«Estos días el glamour invade la ciudad»

«Estos días el glamour invade la ciudad»
«Estos días el glamour invade la ciudad»

Concejala-Presidenta del Distrito de Arganzuela, en Madrid, María Dolores Navarro afirma que la palabra que mejor define el carnaval de Venecia es glamour.
-¿Qué cree que va a pasar en las próximas elecciones?
-Como dice Alberto Ruiz Gallardón, no nos van a votar por lo que hemos hecho, sino por el programa que les decimos a los ciudadanos que vamos a hacer. En ese sentido el Partido Popular concurrirá con un programa muy ambicioso para los madrileños continuando con esa labor que ya se ha iniciado desde hace unos años de transformación de la ciudad de Madrid.
-Hace pocos años pasó un carnaval en Venecia. ¿Cómo fue?
-Sí, fue en 2005. Tuve la gran suerte de poder viajar con unas amigas durante 4 días para disfrutar del carnaval. Además, allí teníamos unos amigos que trabajaban en el Parlamento Europeo y eso nos permitió disfrutar de esta cita de una manera mucho más intensa, no como meras turistas.
-¿Pudieron vivir alguna de las fiestas privadas que se organizan en la ciudad con motivo de estas fechas?

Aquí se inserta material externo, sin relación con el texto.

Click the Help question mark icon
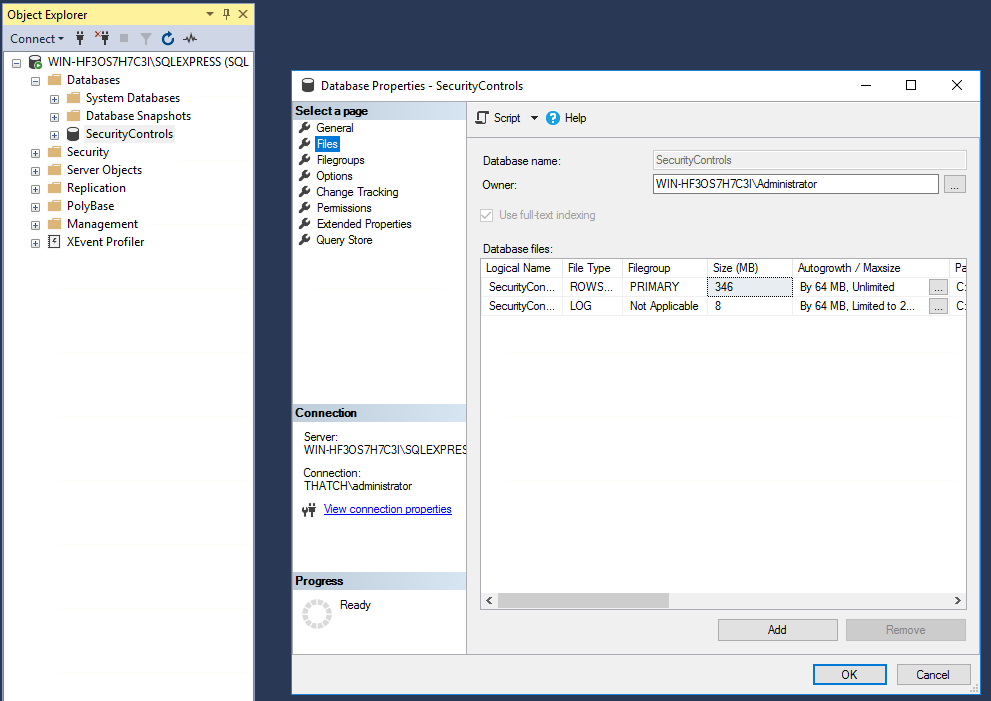991x701 pixels. click(x=553, y=118)
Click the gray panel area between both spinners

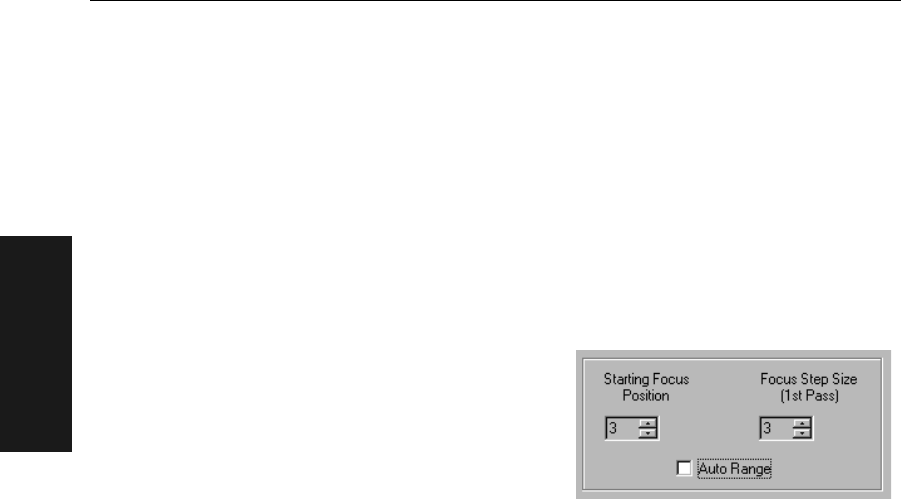(709, 428)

-Sí, pudimos estar en algunas fiestas, pero lo cierto es que como mejor se vive el carnaval es en la calle. Es un deleite porque todo el mundo se disfraza de forma muy elegante, es parte de su cultura. Disfrutamos de los callejones de la ciudad, sus patios secretos e incluso de sus mercadillos. Al margen de vivir el bullicio de las calles fuimos a una fiesta en un palacio. Fue una celebración que tenía como tema el terror y fuimos disfrazadas de brujas-vampiresas. Llevábamos unas máscaras maravillosas llenas de plumaje, capas, guantes… La fiesta fue impresionante, porque llegamos en góndola. La verdad es que no lo voy a olvidar nunca.

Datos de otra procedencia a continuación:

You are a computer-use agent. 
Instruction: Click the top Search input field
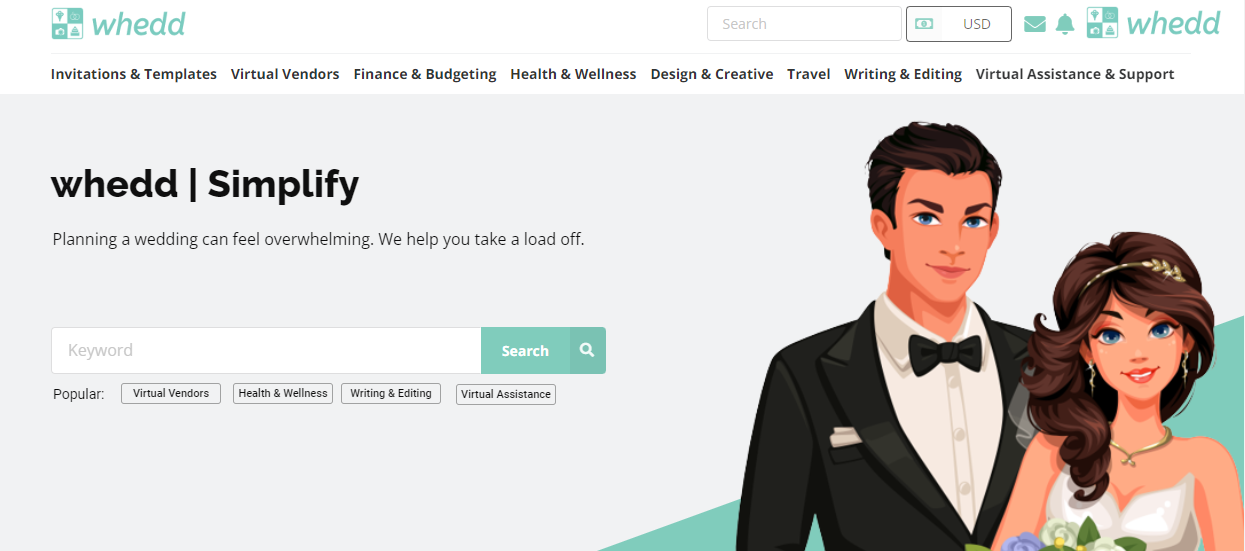pos(804,24)
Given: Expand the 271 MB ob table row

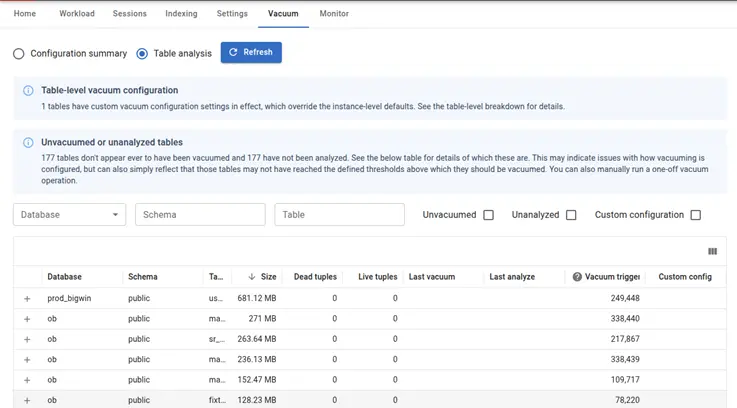Looking at the screenshot, I should point(27,319).
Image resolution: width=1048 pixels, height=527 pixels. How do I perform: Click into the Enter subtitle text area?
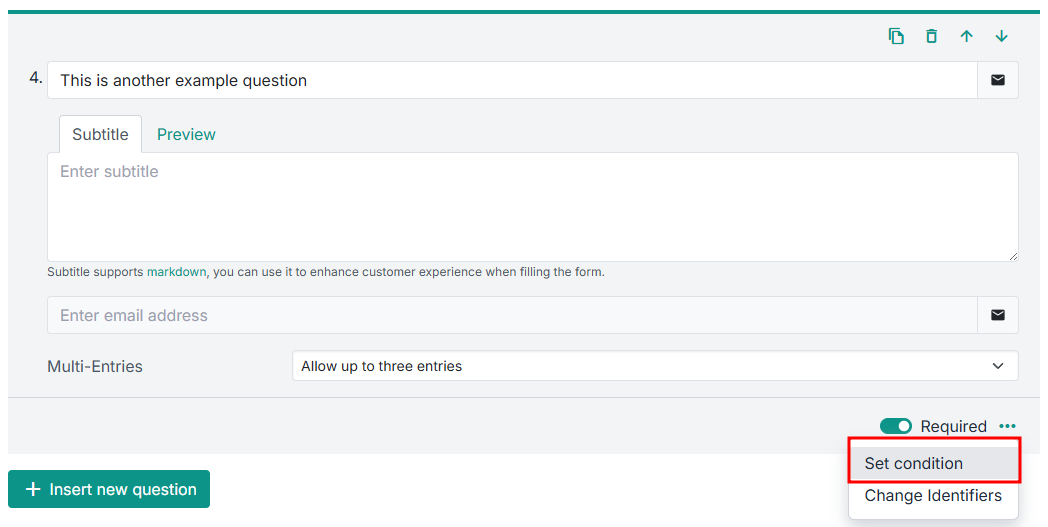(532, 207)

-¿En qué consistió la cita?
-Era un baile de disfraces en el que nadie se quitó las máscaras. Primero hubo una cena y después comenzó lo que es la fiesta, con la barra libre, el baile…
-¿Es un carnaval caro?
-Venecia es el superlativo tanto en arte, historia, iglesias, romanticismo... Y también de lo caro que es. Pero merece la pena, porque son unos días en los que el glamour lo invade todo.